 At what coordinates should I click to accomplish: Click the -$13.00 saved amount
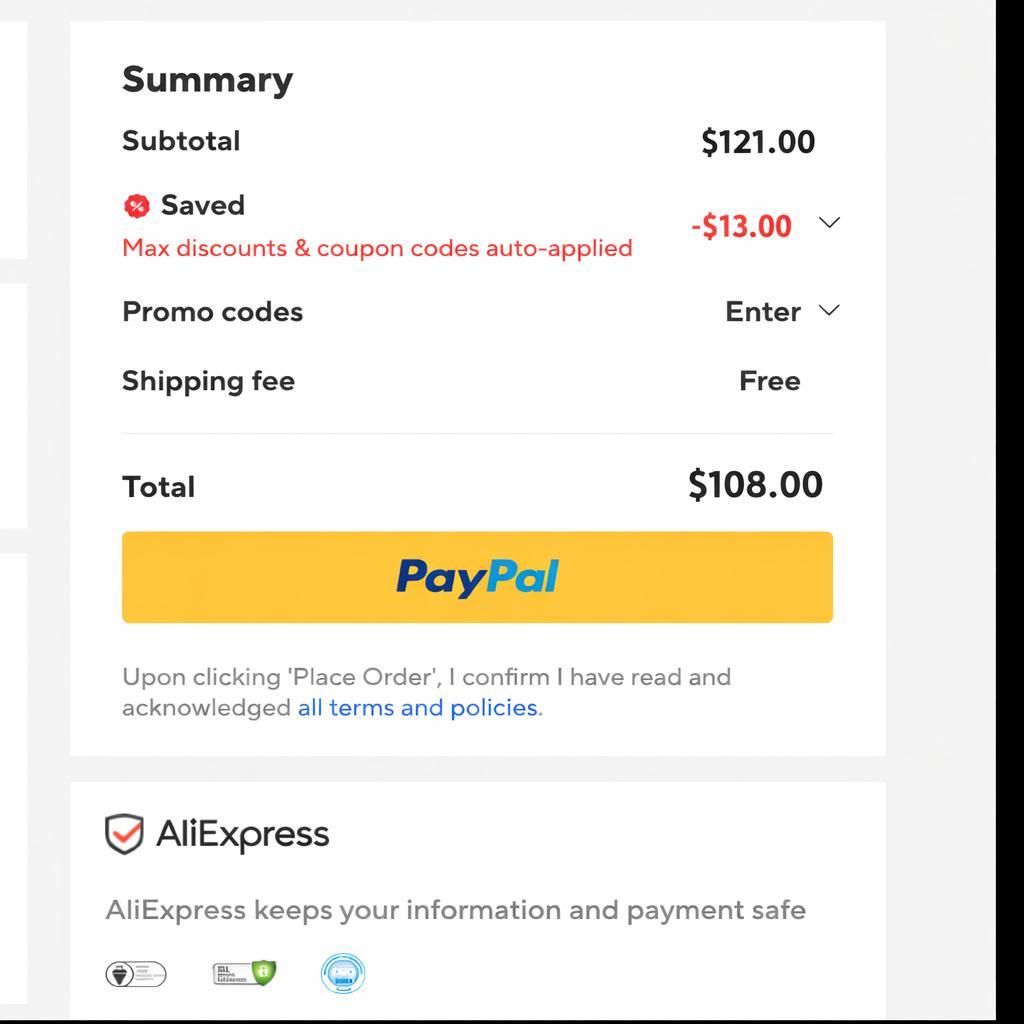tap(741, 226)
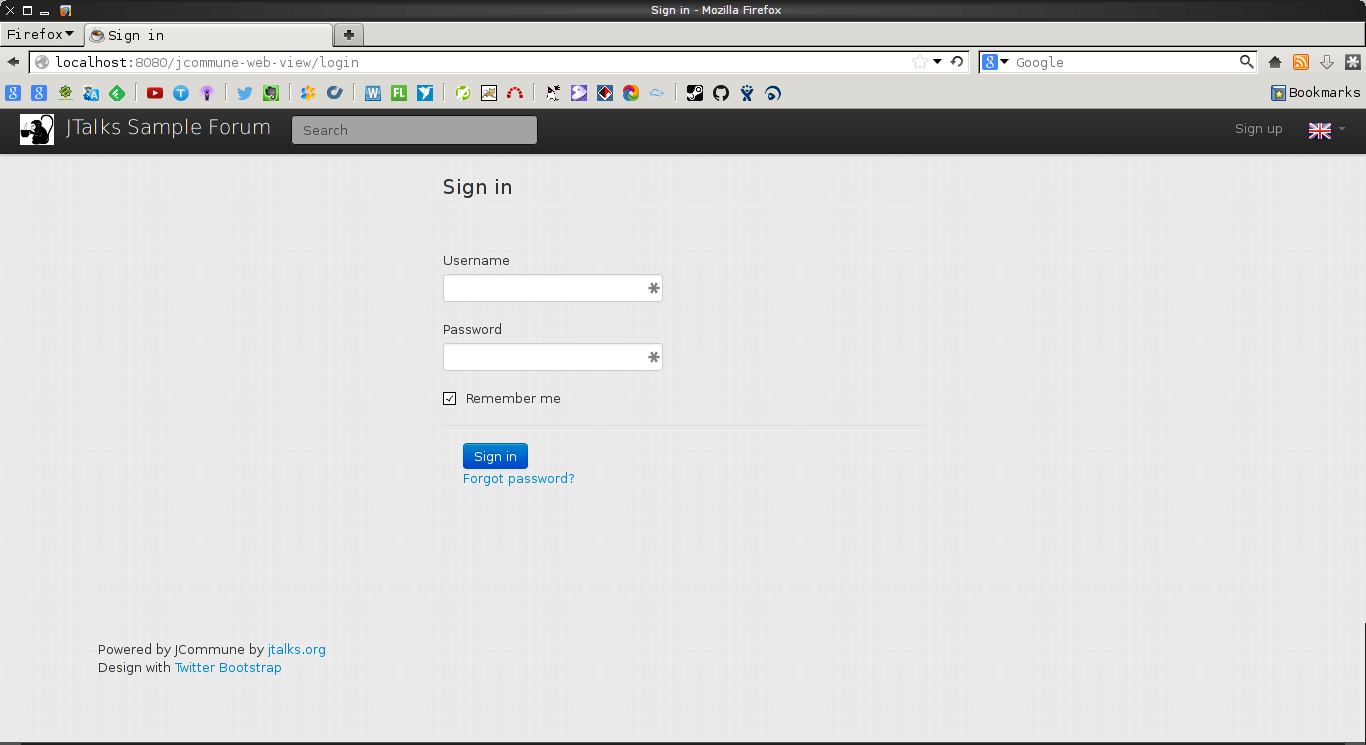This screenshot has height=745, width=1366.
Task: Open the GitHub bookmark icon
Action: click(x=720, y=93)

§ §

#### [WHAT YOU SHOULD DO]
Print the listing exactly, pictures excluded.

#### [SOLUTION TO THE EXERCISE]
 At what coordinates should I click to accomplish: Click the -$13.00 saved amount
tap(741, 226)
This screenshot has height=745, width=1366.
Task: Open the GitHub bookmark icon
Action: click(x=720, y=93)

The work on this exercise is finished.